Review Summary: Well-constructed, well-executed but frustratingly constrained, NAAT's self-titled debut is nonetheless promising.
It’s undoubtedly a topic brought up many times before, but arguably instrumental post-metal is the metal world’s most potent double-edged sword. Unlike any other vocal-less metal subgenre (which, as a caveat, I’m not saying are any better or worse), it takes a genre where the balance between ‘atmosphere’ and heaviness is paramount to its make-up, and then removes the most easily connectable component. As a consequence, most albums are a combination of being excellently written, confidently progressing monsters, and a frustrating disconnect between music and listener. Yet whether it’s a conscious stylistic direction or a product of convenience, bands keep cropping up - one such band being Genoa’s ‘NAAT’.
As it happens, much of the output on their self-titled is very promising, the ‘push’ of the album focusing heavily on contrasts. The melancholic feel of ‘Falesia’ is starkly different to the manic, uncomfortable voicings present on ‘Baltoro’, despite both being constructed in fairly similar fashions. However, it’s the closing two tracks, ‘Dancalia’ and ‘T’mor Sha’, that mark out their true potential. ‘Dancalia’ forms wonderfully out of a primarily drum based start, as bittersweet guitar lines morph seamlessly into a thoroughly savage finish; conversely, ‘T’mor Sha’ comes flying out of the hatch with a surging hard rock-influenced riff, its energy slowly dissipating into a more controlled, sludgier conclusion.
However, NAAT does
fall into some of the pitfalls that instrumental post-metal harbours. Containing chunky, unusually timed riffs very much in the vein of Precambrian
-era The Ocean, opener ‘Vostok’ seems content to shift ideas around a base theme, be it in the guise of a layered tremolo-picked section or a lurching time-signature change. While in itself not a bad thing, the execution here feels more like a jam session, resulting in a fun but ultimately unfulfilling piece. Additionally, ‘Temo’ and ‘Bromo’ comprise the staple ambient filler tracks which, while performing some kind of role at breaking the album up, offer little in terms of their intrinsic value.

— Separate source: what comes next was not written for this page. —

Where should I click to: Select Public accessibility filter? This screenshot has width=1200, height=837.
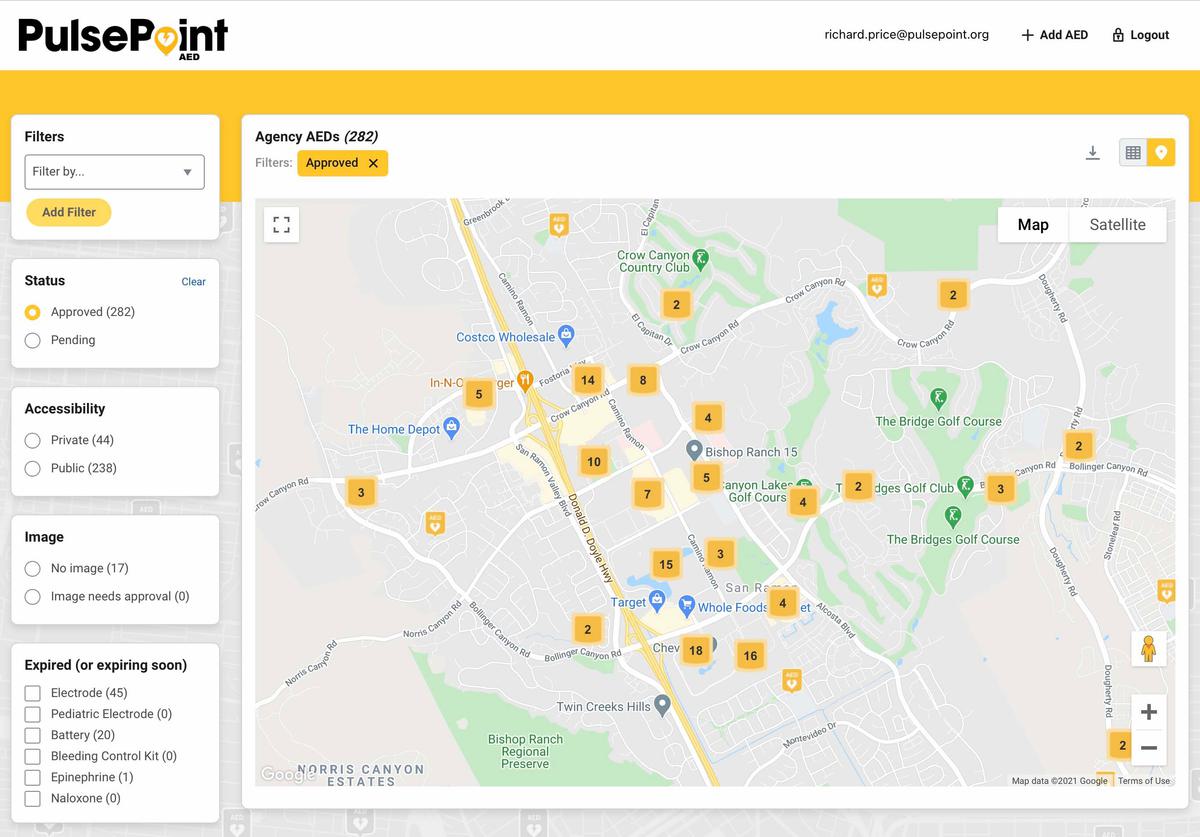[30, 468]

Sadly, the biggest issue is the obvious one: every now and then, NAAT
really feels like it needs vocals. This isn’t a product of the music itself being uninteresting, but it lacks the hooks to keep parts circulating around the brain after listening. Consequentially, this isn’t an album one is likely to wake up in the morning specifically wanting to listen to; rather one that, while looking through a music library stares back at you, providing a welcome reminder of its existence. No longer than it needs to be and filled with exciting ideas, NAAT show themselves to have a mature approach despite their fledgling status as a group – just held back by the inherent constraints of their chosen sound.